▶ _Work instruction_:
Turn the records below into a JSON list of strings, one string per line, with blank lines omitted.

▶ _Data to examine_:
━━━━━━━━━━━━━━━━━━━━

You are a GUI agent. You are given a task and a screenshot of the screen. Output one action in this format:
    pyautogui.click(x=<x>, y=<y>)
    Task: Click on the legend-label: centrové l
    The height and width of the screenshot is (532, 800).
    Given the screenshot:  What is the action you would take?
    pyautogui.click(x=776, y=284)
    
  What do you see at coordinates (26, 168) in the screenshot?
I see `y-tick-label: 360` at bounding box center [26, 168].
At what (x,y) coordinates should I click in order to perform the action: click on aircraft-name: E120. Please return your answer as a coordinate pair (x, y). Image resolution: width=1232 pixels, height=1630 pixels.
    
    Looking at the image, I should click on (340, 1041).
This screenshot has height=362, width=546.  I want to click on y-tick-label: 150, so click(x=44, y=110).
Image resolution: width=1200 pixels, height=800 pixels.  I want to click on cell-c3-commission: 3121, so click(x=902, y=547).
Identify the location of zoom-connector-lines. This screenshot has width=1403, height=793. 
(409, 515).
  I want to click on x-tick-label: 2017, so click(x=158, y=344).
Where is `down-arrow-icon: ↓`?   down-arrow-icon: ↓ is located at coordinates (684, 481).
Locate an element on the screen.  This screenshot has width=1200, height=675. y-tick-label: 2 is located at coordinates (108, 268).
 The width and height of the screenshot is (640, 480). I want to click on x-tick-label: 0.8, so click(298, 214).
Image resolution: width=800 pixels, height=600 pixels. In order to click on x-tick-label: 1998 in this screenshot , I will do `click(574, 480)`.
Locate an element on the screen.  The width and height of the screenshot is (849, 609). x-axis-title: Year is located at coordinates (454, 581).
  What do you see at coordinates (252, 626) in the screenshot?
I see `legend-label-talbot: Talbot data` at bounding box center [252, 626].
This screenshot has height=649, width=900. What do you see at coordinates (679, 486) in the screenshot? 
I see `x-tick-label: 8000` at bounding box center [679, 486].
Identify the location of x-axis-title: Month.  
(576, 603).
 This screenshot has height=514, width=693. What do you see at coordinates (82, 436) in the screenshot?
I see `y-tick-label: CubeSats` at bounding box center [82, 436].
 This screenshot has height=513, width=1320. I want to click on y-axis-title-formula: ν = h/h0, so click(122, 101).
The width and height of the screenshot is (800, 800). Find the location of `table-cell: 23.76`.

━━━━━━━━━━━━━━━━━━━━

▶ _Exercise answer_:
[
  "You are a GUI agent. You are given a task and a screenshot of the screen. Output one action in this format:",
  "    pyautogui.click(x=<x>, y=<y>)",
  "    Task: Click on the legend-label: centrové l",
  "    The height and width of the screenshot is (532, 800).",
  "    Given the screenshot:  What is the action you would take?",
  "    pyautogui.click(x=776, y=284)",
  "  What do you see at coordinates (26, 168) in the screenshot?",
  "I see `y-tick-label: 360` at bounding box center [26, 168].",
  "At what (x,y) coordinates should I click in order to perform the action: click on aircraft-name: E120. Please return your answer as a coordinate pair (x, y). Image resolution: width=1232 pixels, height=1630 pixels.",
  "    Looking at the image, I should click on (340, 1041).",
  "This screenshot has height=362, width=546.  I want to click on y-tick-label: 150, so click(x=44, y=110).",
  "Image resolution: width=1200 pixels, height=800 pixels.  I want to click on cell-c3-commission: 3121, so click(x=902, y=547).",
  "Identify the location of zoom-connector-lines. This screenshot has width=1403, height=793. ",
  "(409, 515).",
  "  I want to click on x-tick-label: 2017, so click(x=158, y=344).",
  "Where is `down-arrow-icon: ↓`?   down-arrow-icon: ↓ is located at coordinates (684, 481).",
  "Locate an element on the screen.  This screenshot has width=1200, height=675. y-tick-label: 2 is located at coordinates (108, 268).",
  " The width and height of the screenshot is (640, 480). I want to click on x-tick-label: 0.8, so click(298, 214).",
  "Image resolution: width=800 pixels, height=600 pixels. In order to click on x-tick-label: 1998 in this screenshot , I will do `click(574, 480)`.",
  "Locate an element on the screen.  The width and height of the screenshot is (849, 609). x-axis-title: Year is located at coordinates (454, 581).",
  "  What do you see at coordinates (252, 626) in the screenshot?",
  "I see `legend-label-talbot: Talbot data` at bounding box center [252, 626].",
  "This screenshot has height=649, width=900. What do you see at coordinates (679, 486) in the screenshot? ",
  "I see `x-tick-label: 8000` at bounding box center [679, 486].",
  "Identify the location of x-axis-title: Month.  ",
  "(576, 603).",
  " This screenshot has height=514, width=693. What do you see at coordinates (82, 436) in the screenshot?",
  "I see `y-tick-label: CubeSats` at bounding box center [82, 436].",
  " This screenshot has height=513, width=1320. I want to click on y-axis-title-formula: ν = h/h0, so click(122, 101).",
  "The width and height of the screenshot is (800, 800). Find the location of `table-cell: 23.76`."
]